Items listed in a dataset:
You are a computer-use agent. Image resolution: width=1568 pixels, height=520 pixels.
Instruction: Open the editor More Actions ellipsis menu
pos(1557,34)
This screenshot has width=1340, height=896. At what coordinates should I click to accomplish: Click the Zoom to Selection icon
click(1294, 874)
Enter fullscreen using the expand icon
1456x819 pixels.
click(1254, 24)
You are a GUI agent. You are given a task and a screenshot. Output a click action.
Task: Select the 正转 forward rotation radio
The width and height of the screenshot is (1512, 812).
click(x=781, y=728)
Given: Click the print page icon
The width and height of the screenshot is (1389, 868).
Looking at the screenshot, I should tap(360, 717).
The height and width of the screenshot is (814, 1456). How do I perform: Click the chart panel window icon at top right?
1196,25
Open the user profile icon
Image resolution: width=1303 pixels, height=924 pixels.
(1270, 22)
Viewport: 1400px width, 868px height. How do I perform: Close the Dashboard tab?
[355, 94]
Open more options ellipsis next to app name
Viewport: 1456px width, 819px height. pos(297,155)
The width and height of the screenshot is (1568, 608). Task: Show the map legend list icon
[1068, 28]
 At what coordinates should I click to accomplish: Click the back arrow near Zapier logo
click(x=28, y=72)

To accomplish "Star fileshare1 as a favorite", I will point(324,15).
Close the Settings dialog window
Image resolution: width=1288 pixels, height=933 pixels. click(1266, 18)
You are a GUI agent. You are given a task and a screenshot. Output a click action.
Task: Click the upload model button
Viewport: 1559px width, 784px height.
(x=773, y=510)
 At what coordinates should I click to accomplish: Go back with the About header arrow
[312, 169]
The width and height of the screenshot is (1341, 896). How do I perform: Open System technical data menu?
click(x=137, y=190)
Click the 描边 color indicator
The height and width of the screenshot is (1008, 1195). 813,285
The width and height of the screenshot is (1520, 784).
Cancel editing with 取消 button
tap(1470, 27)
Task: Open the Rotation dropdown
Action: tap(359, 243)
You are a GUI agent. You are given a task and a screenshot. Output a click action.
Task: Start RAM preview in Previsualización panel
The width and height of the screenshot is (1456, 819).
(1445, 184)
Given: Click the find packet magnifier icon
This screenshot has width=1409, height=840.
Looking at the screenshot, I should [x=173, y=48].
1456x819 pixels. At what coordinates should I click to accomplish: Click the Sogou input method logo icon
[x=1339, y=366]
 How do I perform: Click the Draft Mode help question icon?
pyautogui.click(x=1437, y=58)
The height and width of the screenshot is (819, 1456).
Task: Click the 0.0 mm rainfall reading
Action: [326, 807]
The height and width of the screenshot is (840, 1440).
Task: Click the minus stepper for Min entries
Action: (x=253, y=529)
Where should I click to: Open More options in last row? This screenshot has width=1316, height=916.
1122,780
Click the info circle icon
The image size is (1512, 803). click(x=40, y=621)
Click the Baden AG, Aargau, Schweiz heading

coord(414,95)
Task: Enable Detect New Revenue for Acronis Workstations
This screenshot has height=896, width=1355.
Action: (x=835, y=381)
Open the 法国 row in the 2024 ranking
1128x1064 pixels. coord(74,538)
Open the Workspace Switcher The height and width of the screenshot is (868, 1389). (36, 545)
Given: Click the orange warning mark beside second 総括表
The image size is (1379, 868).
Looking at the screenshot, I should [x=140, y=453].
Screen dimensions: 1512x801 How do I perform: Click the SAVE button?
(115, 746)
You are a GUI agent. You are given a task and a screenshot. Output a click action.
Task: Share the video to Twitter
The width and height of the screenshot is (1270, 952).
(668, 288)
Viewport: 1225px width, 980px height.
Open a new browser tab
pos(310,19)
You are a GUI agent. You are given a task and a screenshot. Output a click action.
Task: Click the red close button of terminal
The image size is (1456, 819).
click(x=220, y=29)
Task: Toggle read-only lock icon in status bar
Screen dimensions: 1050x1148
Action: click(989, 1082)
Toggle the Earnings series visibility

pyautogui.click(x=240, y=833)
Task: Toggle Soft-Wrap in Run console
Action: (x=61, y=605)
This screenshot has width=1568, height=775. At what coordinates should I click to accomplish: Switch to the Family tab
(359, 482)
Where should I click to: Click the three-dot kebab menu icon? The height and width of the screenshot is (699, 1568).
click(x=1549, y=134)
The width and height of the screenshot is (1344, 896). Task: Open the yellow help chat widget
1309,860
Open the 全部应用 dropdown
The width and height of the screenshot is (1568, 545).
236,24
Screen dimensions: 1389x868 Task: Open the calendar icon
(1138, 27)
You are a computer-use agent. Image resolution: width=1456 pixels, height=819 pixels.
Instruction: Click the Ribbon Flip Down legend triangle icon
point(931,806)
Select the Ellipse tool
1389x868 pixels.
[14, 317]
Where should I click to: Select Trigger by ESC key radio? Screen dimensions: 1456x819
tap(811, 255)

■ What is expected
Extract each entry in full, exactly as given.

■ Answer to the problem
You are a computer-use agent. Image resolution: width=1568 pixels, height=520 pixels.
Instruction: Open the editor More Actions ellipsis menu
pos(1557,34)
This screenshot has width=1340, height=896. At what coordinates should I click to accomplish: Click the Zoom to Selection icon
click(1294, 874)
Enter fullscreen using the expand icon
1456x819 pixels.
click(1254, 24)
You are a GUI agent. You are given a task and a screenshot. Output a click action.
Task: Select the 正转 forward rotation radio
The width and height of the screenshot is (1512, 812).
click(x=781, y=728)
Given: Click the print page icon
The width and height of the screenshot is (1389, 868).
Looking at the screenshot, I should tap(360, 717).
The height and width of the screenshot is (814, 1456). How do I perform: Click the chart panel window icon at top right?
1196,25
Open the user profile icon
Image resolution: width=1303 pixels, height=924 pixels.
(1270, 22)
Viewport: 1400px width, 868px height. How do I perform: Close the Dashboard tab?
[355, 94]
Open more options ellipsis next to app name
Viewport: 1456px width, 819px height. pos(297,155)
The width and height of the screenshot is (1568, 608). Task: Show the map legend list icon
[1068, 28]
 At what coordinates should I click to accomplish: Click the back arrow near Zapier logo
click(x=28, y=72)

To accomplish "Star fileshare1 as a favorite", I will point(324,15).
Close the Settings dialog window
Image resolution: width=1288 pixels, height=933 pixels. click(1266, 18)
You are a GUI agent. You are given a task and a screenshot. Output a click action.
Task: Click the upload model button
Viewport: 1559px width, 784px height.
(x=773, y=510)
 At what coordinates should I click to accomplish: Go back with the About header arrow
[312, 169]
The width and height of the screenshot is (1341, 896). How do I perform: Open System technical data menu?
click(x=137, y=190)
Click the 描边 color indicator
The height and width of the screenshot is (1008, 1195). 813,285
The width and height of the screenshot is (1520, 784).
Cancel editing with 取消 button
tap(1470, 27)
Task: Open the Rotation dropdown
Action: tap(359, 243)
You are a GUI agent. You are given a task and a screenshot. Output a click action.
Task: Start RAM preview in Previsualización panel
The width and height of the screenshot is (1456, 819).
(1445, 184)
Given: Click the find packet magnifier icon
This screenshot has width=1409, height=840.
Looking at the screenshot, I should [x=173, y=48].
1456x819 pixels. At what coordinates should I click to accomplish: Click the Sogou input method logo icon
[x=1339, y=366]
 How do I perform: Click the Draft Mode help question icon?
pyautogui.click(x=1437, y=58)
The height and width of the screenshot is (819, 1456).
Task: Click the 0.0 mm rainfall reading
Action: [326, 807]
The height and width of the screenshot is (840, 1440).
Task: Click the minus stepper for Min entries
Action: (x=253, y=529)
Where should I click to: Open More options in last row? This screenshot has width=1316, height=916.
1122,780
Click the info circle icon
The image size is (1512, 803). click(x=40, y=621)
Click the Baden AG, Aargau, Schweiz heading

coord(414,95)
Task: Enable Detect New Revenue for Acronis Workstations
This screenshot has height=896, width=1355.
Action: (x=835, y=381)
Open the 法国 row in the 2024 ranking
1128x1064 pixels. coord(74,538)
Open the Workspace Switcher The height and width of the screenshot is (868, 1389). (36, 545)
Given: Click the orange warning mark beside second 総括表
The image size is (1379, 868).
Looking at the screenshot, I should [x=140, y=453].
Screen dimensions: 1512x801 How do I perform: Click the SAVE button?
(115, 746)
You are a GUI agent. You are given a task and a screenshot. Output a click action.
Task: Share the video to Twitter
The width and height of the screenshot is (1270, 952).
(668, 288)
Viewport: 1225px width, 980px height.
Open a new browser tab
pos(310,19)
You are a GUI agent. You are given a task and a screenshot. Output a click action.
Task: Click the red close button of terminal
The image size is (1456, 819).
click(x=220, y=29)
Task: Toggle read-only lock icon in status bar
Screen dimensions: 1050x1148
Action: click(989, 1082)
Toggle the Earnings series visibility

pyautogui.click(x=240, y=833)
Task: Toggle Soft-Wrap in Run console
Action: (x=61, y=605)
This screenshot has width=1568, height=775. At what coordinates should I click to accomplish: Switch to the Family tab
(359, 482)
Where should I click to: Click the three-dot kebab menu icon? The height and width of the screenshot is (699, 1568).
click(x=1549, y=134)
The width and height of the screenshot is (1344, 896). Task: Open the yellow help chat widget
1309,860
Open the 全部应用 dropdown
The width and height of the screenshot is (1568, 545).
236,24
Screen dimensions: 1389x868 Task: Open the calendar icon
(1138, 27)
You are a computer-use agent. Image resolution: width=1456 pixels, height=819 pixels.
Instruction: Click the Ribbon Flip Down legend triangle icon
point(931,806)
Select the Ellipse tool
1389x868 pixels.
[14, 317]
Where should I click to: Select Trigger by ESC key radio? Screen dimensions: 1456x819
tap(811, 255)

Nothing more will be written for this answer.